The president of Iraq’s Kurdistan region, Masoud Barzani, blamed former Iraqi prime minister Nouri al-Maliki for the turmoil in the country where the Islamic State (ISIS/ISIL) has recently gained more territory.
Barzani, speaking at the World Economic Forum in Jordan, said the previous Iraqi government, led by al-Maliki, a Shiite, “provided an environment for the sort of problems that we see in the Iraqi military,” reports NBC News.
The Kurdistan leader claimed the Iraqi government under al-Maliki “changed the national army to a more sectarian army, and those people that were supposed to fight for the country didn’t really have the cause.”
This sectarianism “was the main reason why the Iraqi military wasn’t able to succeed,” he added.

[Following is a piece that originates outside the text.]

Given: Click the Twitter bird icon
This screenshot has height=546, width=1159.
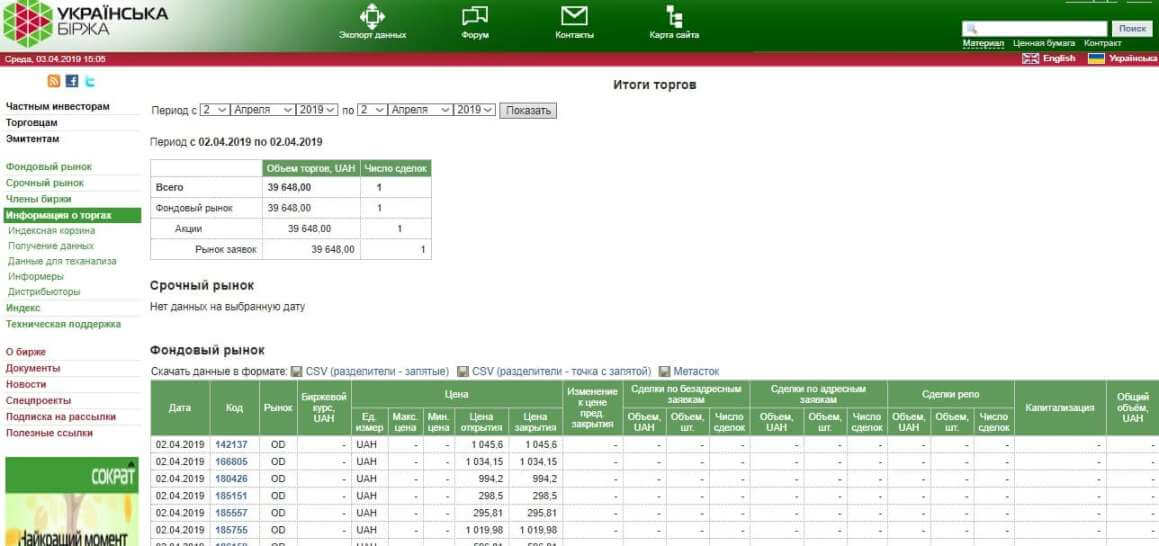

Last week, ISIS captured the city of Ramadi, capital of Anbar, Iraq’s largest province. Days later, the jihadist group overran the ancient city of Palmyra in Syria, prompting criticism of America’s strategy to defeat ISIS, which involves U.S.-led airstrikes, leaving the fighting on the ground to local forces.

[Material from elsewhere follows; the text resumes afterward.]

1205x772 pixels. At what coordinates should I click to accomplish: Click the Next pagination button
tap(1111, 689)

The Kurdistan president noted that the Iraqi military has been “unable to take the best advantage” of the U.S. support received so far.
“We are very grateful and thank the United States for the support that they provided to Kurdistan,” Barzani said. “Unfortunately in terms of the weapons, we have not really received the kind of equipment that we demand and is required to fight and defeat ISIS.”
The National Defense Authorization Act (NDAA) for 2016, approved by the Republican-led House Armed Services Committee, stipulated that 25 percent of the $715 million President Obama requested for security assistance to Iraqi forces be given directly to Kurdish and Sunni forces battling ISIS.
President Obama opposes that measure.
Barzani said there is a “misperception” about the directly arming the Kurds and hoped Obama will change its policy agains it, Rudaw reports.
The Obama administration insists on arming the Kurds through Iraq’s central government. However, since the war against ISIS began, the Kurds have complained about Iraq stalling deliveries.
At the World Economic Forum in Jordan, the Kurdistan president “expressed pride that Kurdish forces have been pushing back ISIS with relatively outdated weapons, compared to the Iraqi army, which has enjoyed substantial financial and military support from the United States and Iran,” notes Rudaw.
“Defeating ISIS is not easy. We have to all wait and see and hopefully they will be defeated in the future,” said President Barzani.
“It is not only a military challenge. We have to fight in other ways as well. We need to cut their supplies and roads; we need to fight them together. But what Kurdistan has done against ISIS, we are proud of,” he added.